Many folks in Kent and members of the City Council were hoping the Legislature would clear the air on the medical marijuana issue, which had caused a considerable dose of consternation at several council meetings and in the Economic and Community Development Committee.
That hope appears to have vanished into a puff of smoke when the bill did not make the cutoff Tuesday night in the Senate to move to the House.
The medical marijuana measure, Senate Bill 6265, made it out of the Health and Long Term Care Committee and Rules, but hit a logjam on the Senate floor Tuesday.

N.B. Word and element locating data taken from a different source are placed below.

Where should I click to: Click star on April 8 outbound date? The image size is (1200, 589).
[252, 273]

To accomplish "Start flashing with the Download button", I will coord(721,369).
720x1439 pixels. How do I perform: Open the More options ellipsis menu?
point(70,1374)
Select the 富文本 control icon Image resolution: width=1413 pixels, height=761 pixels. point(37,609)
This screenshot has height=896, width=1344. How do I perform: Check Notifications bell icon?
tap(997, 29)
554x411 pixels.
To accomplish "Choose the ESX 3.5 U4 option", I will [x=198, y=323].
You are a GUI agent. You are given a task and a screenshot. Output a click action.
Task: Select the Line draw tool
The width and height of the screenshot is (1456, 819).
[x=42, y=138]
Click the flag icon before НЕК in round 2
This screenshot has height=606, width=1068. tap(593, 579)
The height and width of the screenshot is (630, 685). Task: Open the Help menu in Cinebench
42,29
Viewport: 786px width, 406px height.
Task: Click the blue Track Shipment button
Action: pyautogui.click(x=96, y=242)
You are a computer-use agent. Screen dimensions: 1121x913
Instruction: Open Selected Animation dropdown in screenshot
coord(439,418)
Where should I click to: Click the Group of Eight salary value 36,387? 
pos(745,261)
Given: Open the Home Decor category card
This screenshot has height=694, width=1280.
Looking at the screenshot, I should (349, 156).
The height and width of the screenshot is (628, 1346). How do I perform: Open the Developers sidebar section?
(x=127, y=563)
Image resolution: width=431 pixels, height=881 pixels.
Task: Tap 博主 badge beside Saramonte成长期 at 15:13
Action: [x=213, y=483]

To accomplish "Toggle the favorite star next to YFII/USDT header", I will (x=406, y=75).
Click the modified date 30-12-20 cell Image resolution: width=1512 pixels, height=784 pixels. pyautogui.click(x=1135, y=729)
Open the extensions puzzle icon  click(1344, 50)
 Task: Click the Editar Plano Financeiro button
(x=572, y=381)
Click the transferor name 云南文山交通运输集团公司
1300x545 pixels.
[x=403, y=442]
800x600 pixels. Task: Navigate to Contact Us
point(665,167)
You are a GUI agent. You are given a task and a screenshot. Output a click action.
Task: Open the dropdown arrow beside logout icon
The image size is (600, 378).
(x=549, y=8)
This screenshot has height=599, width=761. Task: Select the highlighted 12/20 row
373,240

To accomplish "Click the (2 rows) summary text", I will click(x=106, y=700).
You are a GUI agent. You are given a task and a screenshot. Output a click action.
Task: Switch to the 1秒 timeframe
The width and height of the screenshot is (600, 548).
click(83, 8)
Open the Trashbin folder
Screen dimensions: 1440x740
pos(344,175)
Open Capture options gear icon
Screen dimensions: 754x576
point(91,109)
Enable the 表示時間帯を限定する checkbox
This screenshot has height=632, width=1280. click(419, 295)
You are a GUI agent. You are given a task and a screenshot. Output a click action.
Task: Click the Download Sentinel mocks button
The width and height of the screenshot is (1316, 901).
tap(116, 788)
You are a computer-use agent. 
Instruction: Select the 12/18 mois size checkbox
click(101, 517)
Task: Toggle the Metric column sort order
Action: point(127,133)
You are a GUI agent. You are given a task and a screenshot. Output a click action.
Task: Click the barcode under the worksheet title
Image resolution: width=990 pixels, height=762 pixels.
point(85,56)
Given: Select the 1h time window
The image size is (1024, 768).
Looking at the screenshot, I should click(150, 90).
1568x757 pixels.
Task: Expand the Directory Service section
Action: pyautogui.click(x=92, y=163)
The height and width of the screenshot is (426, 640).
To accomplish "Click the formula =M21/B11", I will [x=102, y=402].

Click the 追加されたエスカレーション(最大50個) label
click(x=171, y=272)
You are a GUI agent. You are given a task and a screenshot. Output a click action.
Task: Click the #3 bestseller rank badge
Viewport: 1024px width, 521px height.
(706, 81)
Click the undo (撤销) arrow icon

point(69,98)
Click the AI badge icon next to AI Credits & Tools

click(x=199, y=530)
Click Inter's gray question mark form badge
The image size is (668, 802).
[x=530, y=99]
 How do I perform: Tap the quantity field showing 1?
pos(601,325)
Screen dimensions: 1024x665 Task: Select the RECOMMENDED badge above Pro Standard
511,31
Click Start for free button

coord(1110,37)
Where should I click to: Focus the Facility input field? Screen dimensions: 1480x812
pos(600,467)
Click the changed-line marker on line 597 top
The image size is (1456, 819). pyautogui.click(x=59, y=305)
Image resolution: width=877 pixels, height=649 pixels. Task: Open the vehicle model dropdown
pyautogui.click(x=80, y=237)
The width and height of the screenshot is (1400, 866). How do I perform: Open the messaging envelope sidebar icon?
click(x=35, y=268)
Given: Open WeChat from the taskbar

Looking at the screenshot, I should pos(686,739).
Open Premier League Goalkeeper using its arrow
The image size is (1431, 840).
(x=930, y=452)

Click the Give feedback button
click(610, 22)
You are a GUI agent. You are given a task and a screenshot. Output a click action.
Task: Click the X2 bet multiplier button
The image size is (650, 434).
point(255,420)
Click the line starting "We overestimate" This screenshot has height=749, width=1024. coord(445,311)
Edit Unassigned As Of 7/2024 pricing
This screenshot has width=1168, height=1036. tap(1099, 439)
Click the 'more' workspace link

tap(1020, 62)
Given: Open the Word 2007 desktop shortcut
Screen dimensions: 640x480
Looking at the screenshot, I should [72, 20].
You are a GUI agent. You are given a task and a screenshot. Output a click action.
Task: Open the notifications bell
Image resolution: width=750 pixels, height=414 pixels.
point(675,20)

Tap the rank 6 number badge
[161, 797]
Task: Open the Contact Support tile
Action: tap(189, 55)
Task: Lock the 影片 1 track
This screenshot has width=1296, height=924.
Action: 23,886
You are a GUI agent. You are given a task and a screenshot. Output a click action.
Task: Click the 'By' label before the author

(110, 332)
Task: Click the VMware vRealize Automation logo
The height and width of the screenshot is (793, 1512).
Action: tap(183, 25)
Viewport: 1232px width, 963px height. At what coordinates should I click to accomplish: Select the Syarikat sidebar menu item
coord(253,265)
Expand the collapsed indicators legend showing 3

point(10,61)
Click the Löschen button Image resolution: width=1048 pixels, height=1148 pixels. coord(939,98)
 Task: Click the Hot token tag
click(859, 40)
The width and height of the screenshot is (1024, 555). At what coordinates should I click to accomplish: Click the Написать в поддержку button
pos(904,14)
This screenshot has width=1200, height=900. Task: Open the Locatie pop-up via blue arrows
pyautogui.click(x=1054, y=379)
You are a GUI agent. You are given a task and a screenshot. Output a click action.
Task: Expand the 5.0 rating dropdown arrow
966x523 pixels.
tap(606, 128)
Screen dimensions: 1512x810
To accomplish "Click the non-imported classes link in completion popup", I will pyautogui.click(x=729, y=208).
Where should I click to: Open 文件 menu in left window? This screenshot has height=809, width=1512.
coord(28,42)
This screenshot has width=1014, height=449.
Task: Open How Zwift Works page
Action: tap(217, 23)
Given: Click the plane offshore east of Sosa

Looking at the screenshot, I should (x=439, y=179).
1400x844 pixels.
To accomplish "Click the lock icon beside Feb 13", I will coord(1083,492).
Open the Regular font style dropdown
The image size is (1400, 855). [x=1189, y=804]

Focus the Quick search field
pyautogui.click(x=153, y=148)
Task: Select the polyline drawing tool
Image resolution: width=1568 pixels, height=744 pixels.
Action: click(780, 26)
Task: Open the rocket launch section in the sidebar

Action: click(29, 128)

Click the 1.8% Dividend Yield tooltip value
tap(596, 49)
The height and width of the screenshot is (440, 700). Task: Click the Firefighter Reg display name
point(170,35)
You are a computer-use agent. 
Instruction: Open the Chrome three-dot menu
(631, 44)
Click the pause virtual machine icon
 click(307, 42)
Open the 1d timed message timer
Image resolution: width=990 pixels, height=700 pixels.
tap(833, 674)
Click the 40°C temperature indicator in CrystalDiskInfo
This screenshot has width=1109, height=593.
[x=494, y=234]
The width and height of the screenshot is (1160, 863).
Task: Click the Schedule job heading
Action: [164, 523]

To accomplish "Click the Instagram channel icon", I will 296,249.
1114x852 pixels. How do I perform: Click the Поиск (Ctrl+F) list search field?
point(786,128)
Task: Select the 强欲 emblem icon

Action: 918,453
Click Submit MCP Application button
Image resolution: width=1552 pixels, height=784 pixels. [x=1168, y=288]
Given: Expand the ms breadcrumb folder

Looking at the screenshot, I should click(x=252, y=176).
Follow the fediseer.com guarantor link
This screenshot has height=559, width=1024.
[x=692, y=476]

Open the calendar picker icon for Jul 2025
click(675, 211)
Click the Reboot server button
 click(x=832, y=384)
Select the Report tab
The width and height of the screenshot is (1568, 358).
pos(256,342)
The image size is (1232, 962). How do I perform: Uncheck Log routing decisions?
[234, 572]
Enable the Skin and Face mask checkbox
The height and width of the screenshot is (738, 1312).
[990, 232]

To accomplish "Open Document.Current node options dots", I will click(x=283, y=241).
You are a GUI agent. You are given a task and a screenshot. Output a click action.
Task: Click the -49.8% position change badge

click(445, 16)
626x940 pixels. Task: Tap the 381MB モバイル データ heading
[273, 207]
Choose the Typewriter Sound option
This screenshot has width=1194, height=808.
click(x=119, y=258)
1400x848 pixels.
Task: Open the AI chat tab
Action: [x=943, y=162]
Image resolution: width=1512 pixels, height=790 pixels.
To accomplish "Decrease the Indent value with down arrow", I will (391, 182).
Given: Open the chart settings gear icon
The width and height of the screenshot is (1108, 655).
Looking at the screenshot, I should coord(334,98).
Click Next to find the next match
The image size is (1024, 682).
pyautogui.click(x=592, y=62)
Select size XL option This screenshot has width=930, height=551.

Philip Dawdy, a lobbyist who worked with the Washington Cannabis Association, stated the bill was “taken hostage” in a fight between the Republicans and Democrats. His speculation is definitely inside baseball from the Olympia dome perspective, and very fun to hear.
Dawdy thought the bill was going well until a couple of amendments were added by Sen. Joe Fain, R-Auburn. Adding amendments is standard business for any bill. Dawdy thought by the time a compromise was worked out the bill was facing another political curve ball that killed it.
Fain said that his main amendment was allowing cities to prohibit collective gardens. The senator said it was important to him and the cities he represents, including Kent and Auburn, that the power to allow or prohibit collective gardens stays in the “hands of the cities.”
Fain said the bill was “on the bubble to begin with” and his amendments were not the stop sign.
He stated when 5 p.m. Tuesday rolled around the bill did not make the grade.
Fain said the state’s marijuana legislation is currently “fractured law.” The senator did sign the letter from Gov. Chris Gregoire asking the federal government to reclassify marijuana as being suitable for medical purposes.
Dawdy agreed with Fain the amendments did not kill the bill. He said a compromise was worked out concerning the amendments with the many players, but with the issue coming up so close to the vote, Thursday or Friday apparently, time was spent on the compromise rather than shoring up votes to get the bill to the House.
It is possible with Initiative 502, that seeks to decriminalizing marijuana, heading for the ballot in November, some of the steam for fixing the legislation may have dissipated.
Federal law lists marijuana as a Schedule I controlled substance along with heroin.
The Kent City Council passed a second six-month moratorium on collective gardens and dispensaries in January, but has not been able to come to an agreement on zoning regulations for medical marijuana establishments.
It looks like Kent will continue to be wrapped in a medical marijuana fog for some time.